### Exercise objective
Put the lines of the items into a Markdown table with the columns Row and Line, starting at the line that contains "You are a GUI" and ending at the last line of the items, both included. Number the rows, skip blank lines, and leave the pictures out.
#####
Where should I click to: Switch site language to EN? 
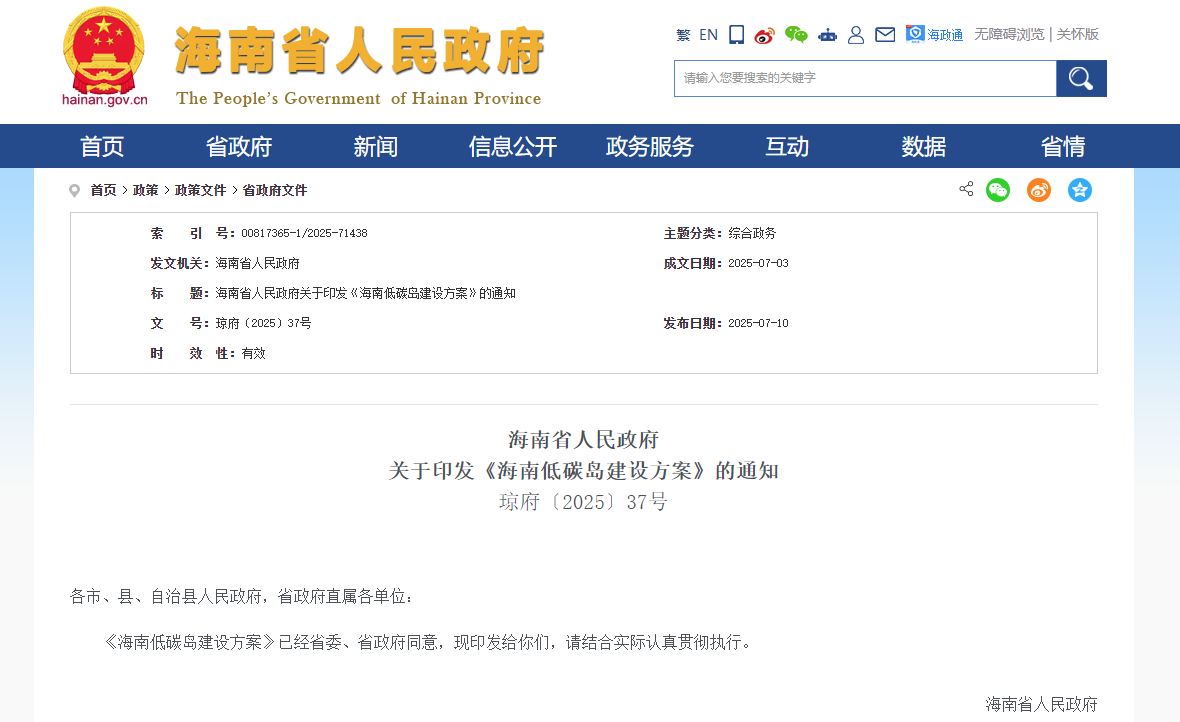pyautogui.click(x=708, y=35)
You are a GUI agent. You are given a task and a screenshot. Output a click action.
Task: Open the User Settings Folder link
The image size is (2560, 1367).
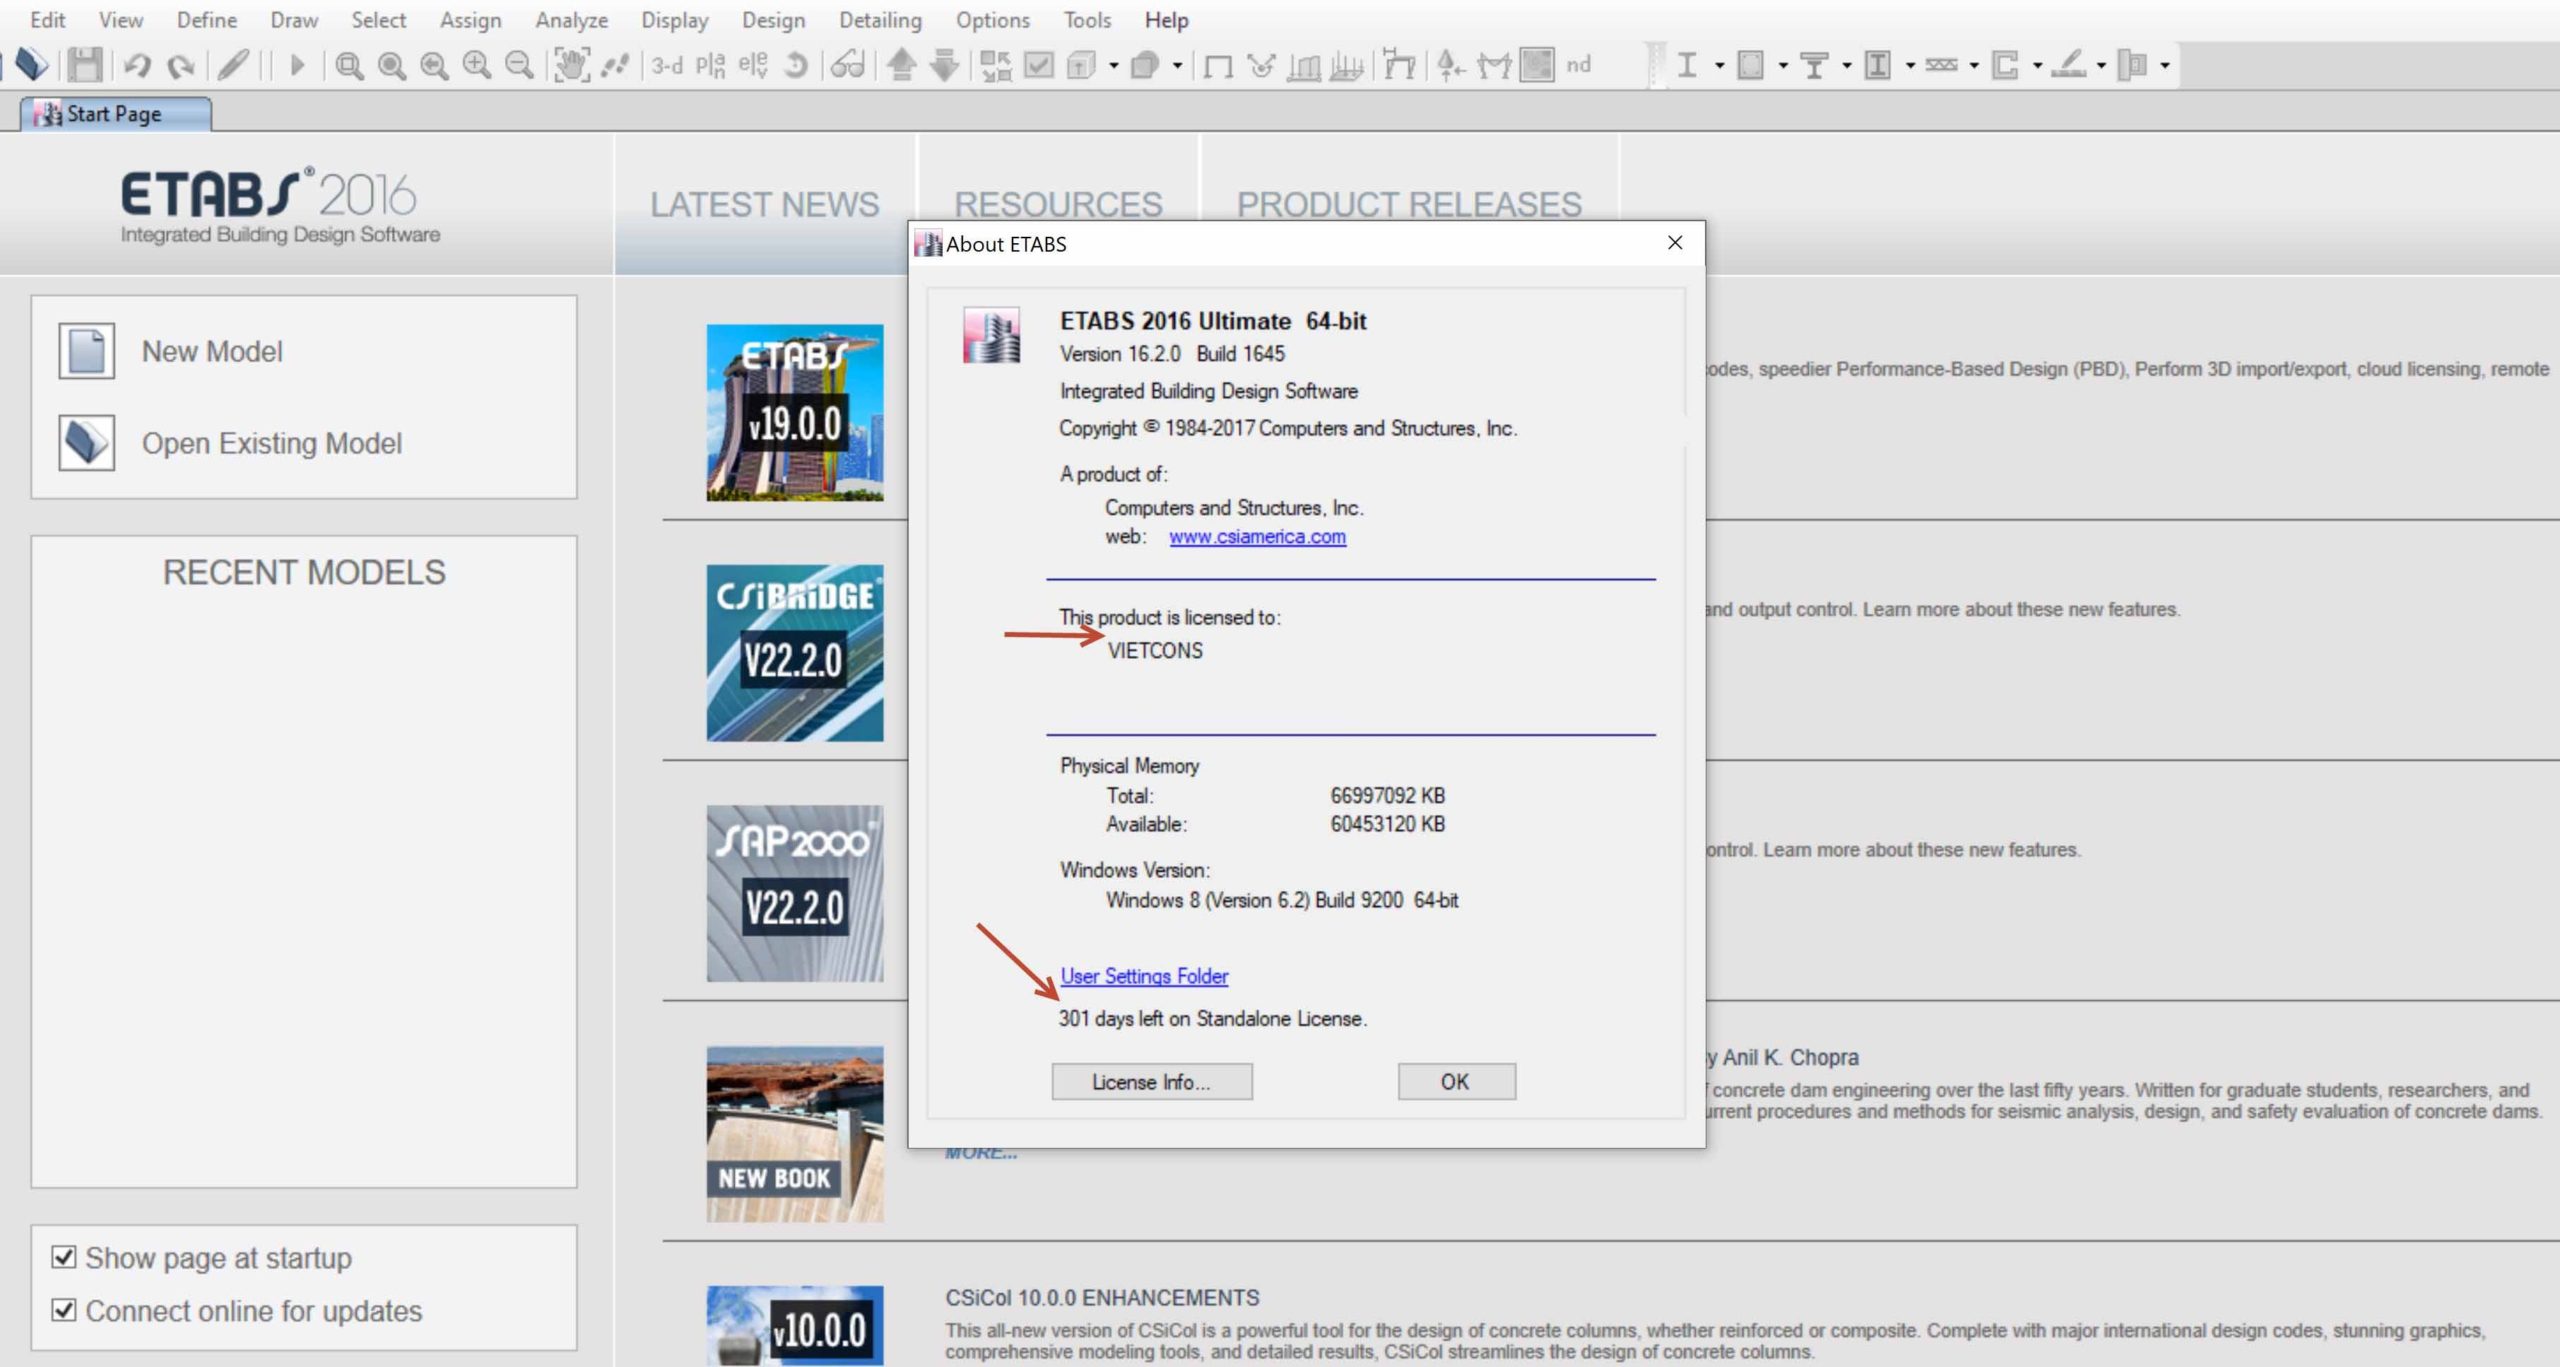tap(1144, 976)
#####
### Written answer
| Row | Line |
|---|---|
| 1 | You are a GUI agent. You are given a task and a screenshot. Output a click action. |
| 2 | Task: Open the User Settings Folder link |
| 3 | The image size is (2560, 1367). |
| 4 | tap(1144, 976) |